WHAT IS NEEDED — The answer must consist solely of the lines from the line with "This screenshot has width=1381, height=800." to the final line of the data below, reproduced exactly, pictures omitted.

[Collected data]

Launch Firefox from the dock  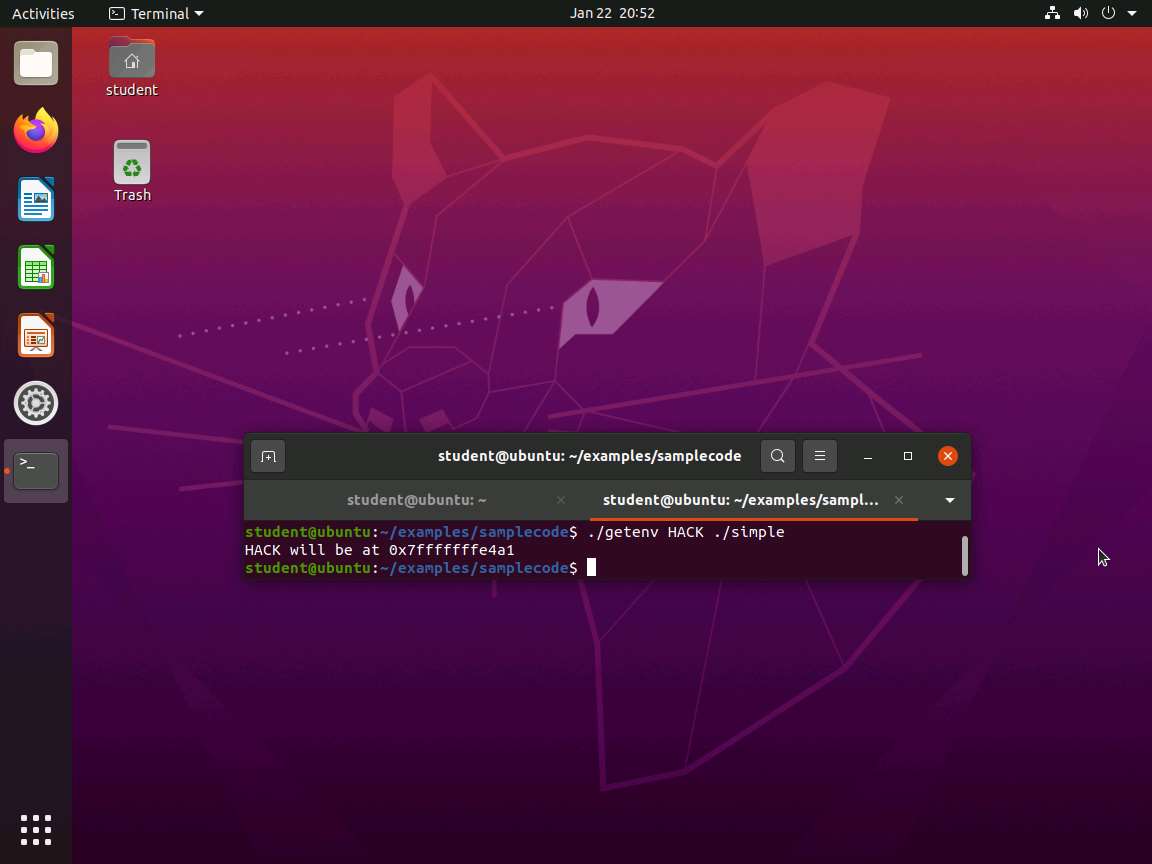(36, 132)
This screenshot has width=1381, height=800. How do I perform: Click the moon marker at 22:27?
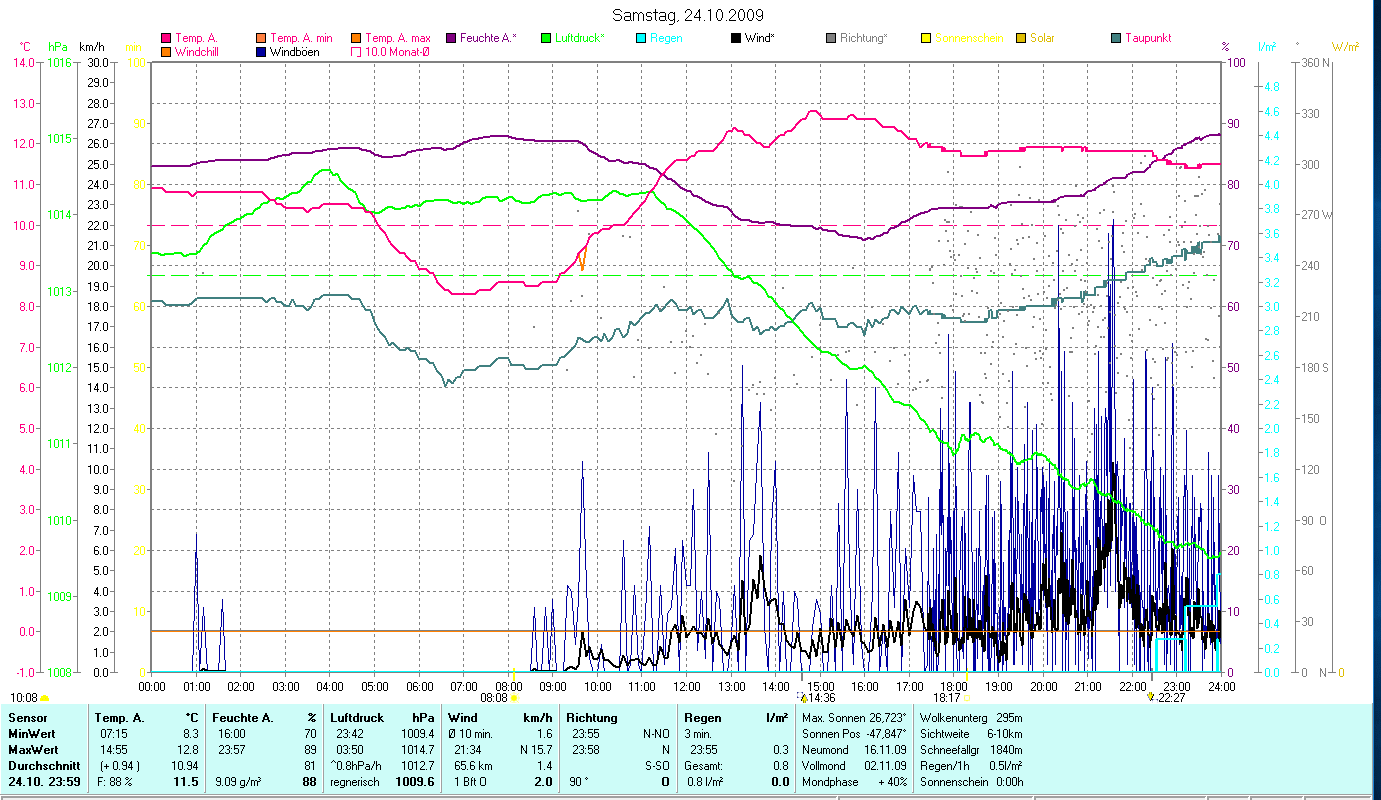(x=1152, y=697)
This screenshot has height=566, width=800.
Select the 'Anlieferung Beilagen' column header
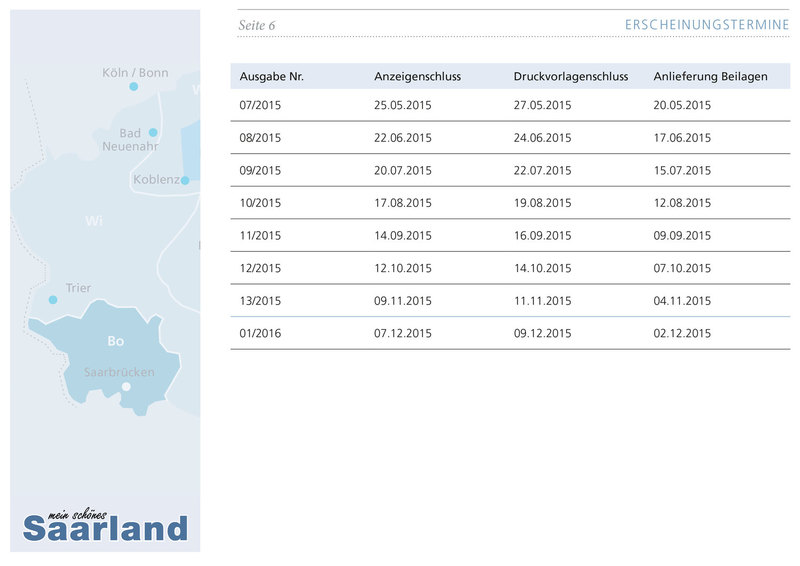click(x=710, y=77)
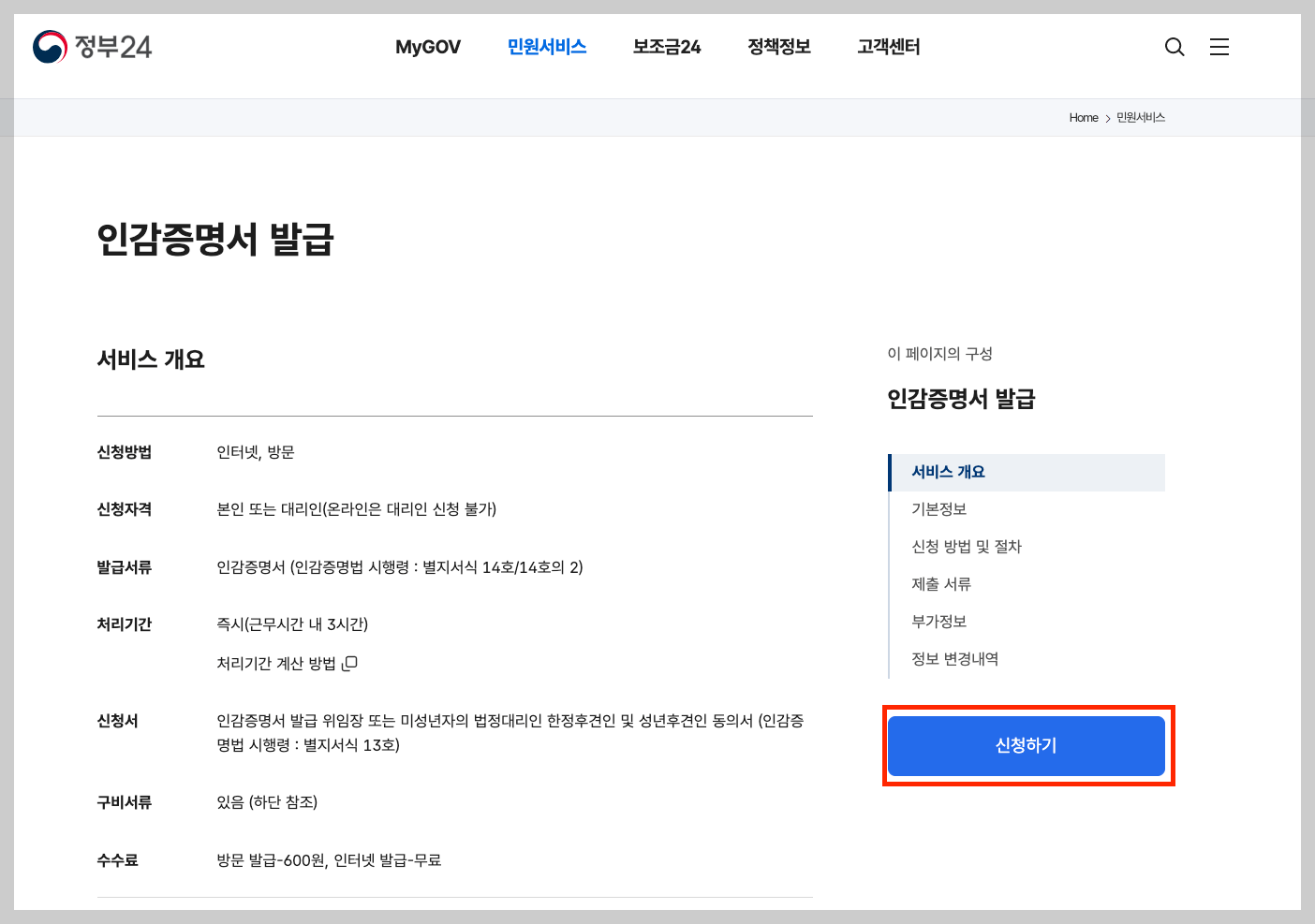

OUTPUT —
This screenshot has width=1381, height=800. How do I perform: Click the moon marker at 22:27?
(x=1152, y=697)
This screenshot has height=566, width=800.
Select the 'Anlieferung Beilagen' column header
click(x=710, y=77)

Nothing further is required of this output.